───── Page excerpt

A Hand Up, Not a Hand Out - Eastern Oklahoma VA Health Care System
Attention A T users. To access the menus on this page please perform the following steps. 1. Please switch auto forms mode to off. 2. Hit enter to expand a main menu option (Health, Benefits, etc). 3. To enter and activate the submenu links, hit the down arrow. You will now be able to tab or arrow up or down through the submenu options to access/activate the submenu links.

Eastern Oklahoma VA Health Care System


A Hand Up, Not a Hand Out

A volunteer helps a homeless Veteran pick out clothing.

A Stand Down volunteer (left) helps a homeless Veteran pick out clothing. Photo by Nathan Schaeffer

By Nathan Schaeffer
Tuesday, May 15, 2012

For the second consecutive year, the Jack C. Montgomery VA Medical Center (JCMVAMC) partnered with the local community to hold a Homeless Veterans Stand Down at First Baptist Church in downtown Tulsa.

Almost 40 organizations participated in the event on May 12, which served 175 homeless Veterans and connected them with VA and community resources to help them escape from homelessness.  During the afternoon, the Stand Down was also opened up to the general public and services were provided to 124 non-Veteran homeless people.

“Homelessness is often a lonely existence and this gives our Veterans hope that there are people and agencies that care for them and there are in fact resources available to help them get back on their feet,” said Melanie Goldman, the JCMVAMC Homeless and Compensated Work Therapy Program Manager.  “Stand Downs are an opportunity for VA staff to go into the community to seek Veterans out for assistance as opposed to them coming to us.”

Prior to the doors opening at 8 a.m., homeless Veterans who stood in line outside the church were greeted to the sound of roaring motorcycle engines as the Patriot Guard Riders of Oklahoma arrived to demonstrate their support for the Veterans.  The motorcycle group shook the hands of Veterans and offered them words of encouragement.

──────────
───── Dataset entries

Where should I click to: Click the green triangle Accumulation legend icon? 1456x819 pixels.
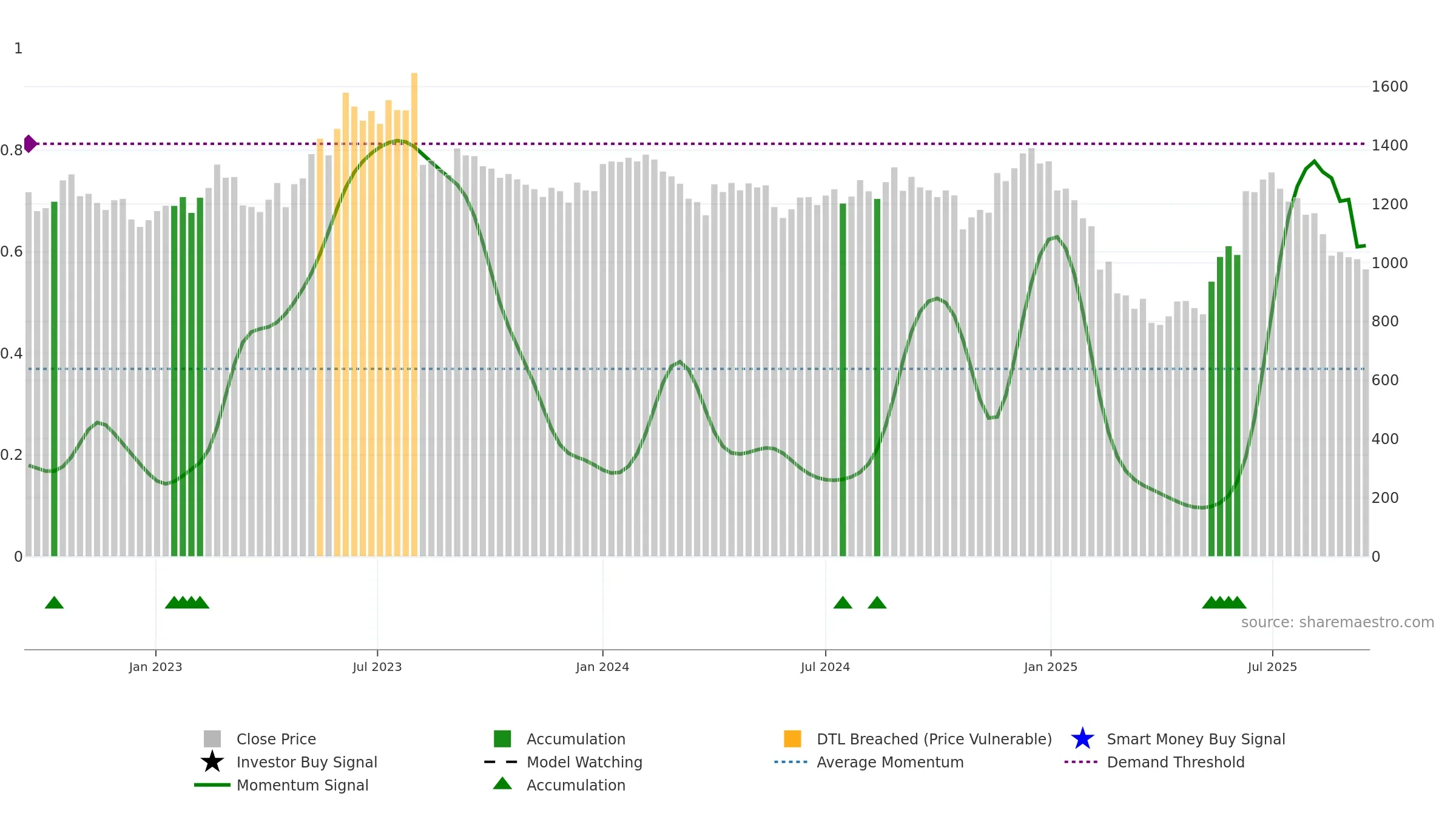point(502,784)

──────────
───── Dataset entries

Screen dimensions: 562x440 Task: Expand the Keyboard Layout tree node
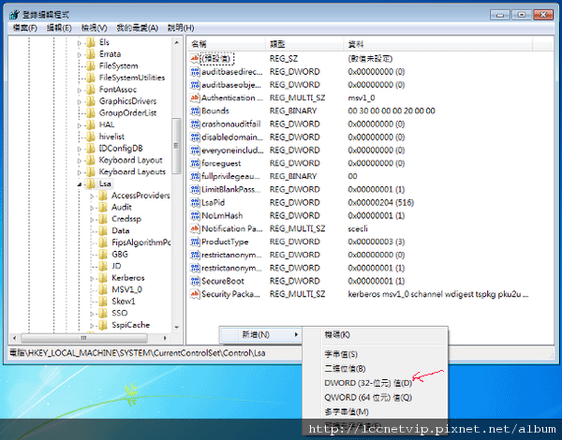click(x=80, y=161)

──────────

**Task set:**
(1) In the Stand Down article, condense the paragraph that begins "Almost 40 organizations participated" into a shorter version that keeps its main facts.
(2) Reproduce word for word the passage of the Stand Down article that begins at the words "A volunteer helps" and stops after "non-Veteran homeless people.".
(3) Resume the Stand Down article from its final sentence and write the next part.

**Responses for each task:**
(1) Nearly 40 organizations took part in the May 12 event. It served 175 homeless Veterans and linked them with VA and community resources to help them leave homelessness. In the afternoon the Stand Down opened to the general public, and 124 non-Veteran homeless people received services.

(2)
A volunteer helps a homeless Veteran pick out clothing.

A Stand Down volunteer (left) helps a homeless Veteran pick out clothing. Photo by Nathan Schaeffer

By Nathan Schaeffer
Tuesday, May 15, 2012

For the second consecutive year, the Jack C. Montgomery VA Medical Center (JCMVAMC) partnered with the local community to hold a Homeless Veterans Stand Down at First Baptist Church in downtown Tulsa.

Almost 40 organizations participated in the event on May 12, which served 175 homeless Veterans and connected them with VA and community resources to help them escape from homelessness.  During the afternoon, the Stand Down was also opened up to the general public and services were provided to 124 non-Veteran homeless people.

(3)
“We’ve come out to support them and show them that there’s somebody who cares,” said David Priest, an Army Veteran and Patriot Guard Rider.

Throughout the day, Veterans who attended the Stand Down were given food, new shoes and clothing, access to a mobile laundry and shower trailer, haircuts and health screenings.  They also were given the opportunity to enroll for VA health care and learn about VA benefits and local resources.

Homeless Veterans were also given the opportunity to attend a job fair and meet with recruiters from the American Red Cross, Baker-Hughes, Borets Weatherford, Coca-Cola, Dollar Thrifty Automotive Group, Goodwill Industries, Transportation Connection and Trinity Industries.

“We want to support our troops and our Veterans and thank them for their service,” said Cheryl Kilker, a recruiter for Coca-Cola.

Kilker said Coca-Cola also wants to give Veterans jobs and has open positions in both Okmulgee and Tulsa for customer service representatives, drivers, production workers, merchandisers and warehouse workers.

Prior to attending the job fair, Veterans had the opportunity to get a shower and haircut and get new shoes and clothing.  Then they were partnered with a volunteer who served as an employment guide who helped them with their employment search.

More than 150 volunteers served the homeless during the Stand Down including Dolores Quinn, a member of the Blue Star Mothers Chapter 1 in Tulsa, who passed out bags which contained toiletries and non-perishable food.

“I love the Veterans and I love that they’re helping us, protecting us,” said Quinn, who has a daughter who served in Afghanistan and is currently serving in the Navy.  “This is my second year to do this and it’s so satisfying.  I love it.”

Blake Ellard also served as a volunteer and helped Veterans find clothing.  Last year, Ellard attended the Stand Down as a homeless Veteran and thanks to the help of the JCMVAMC Homless Program is now back on his feet.

“They’ve been really good to me, so it’s about time I step up and help other people that were in my shoes,” said Ellard, a Navy Veteran who was homeless for nearly a year and a half.  “So it’s a good opportunity for me to give back.”

Ellard said the Stand Down is critical for the homeless, especially as a resource for them to get new clothing.

“There are few places that have clothing,” he said.  “Here they’re able to get brand new shoes and jeans.  It gives you a good feeling about yourself when you walk down the street with new clothes on.”

One Veteran Ellard helped was Navy Veteran Robert Wilson who said he only had a blanket and bed roll when he sleeps outside.

“I didn’t have a sleeping bag or nothing and now I’ve got a waterproof sleeping bag and everything,” said Wilson.  “This is a blessing.  It’s wonderful.”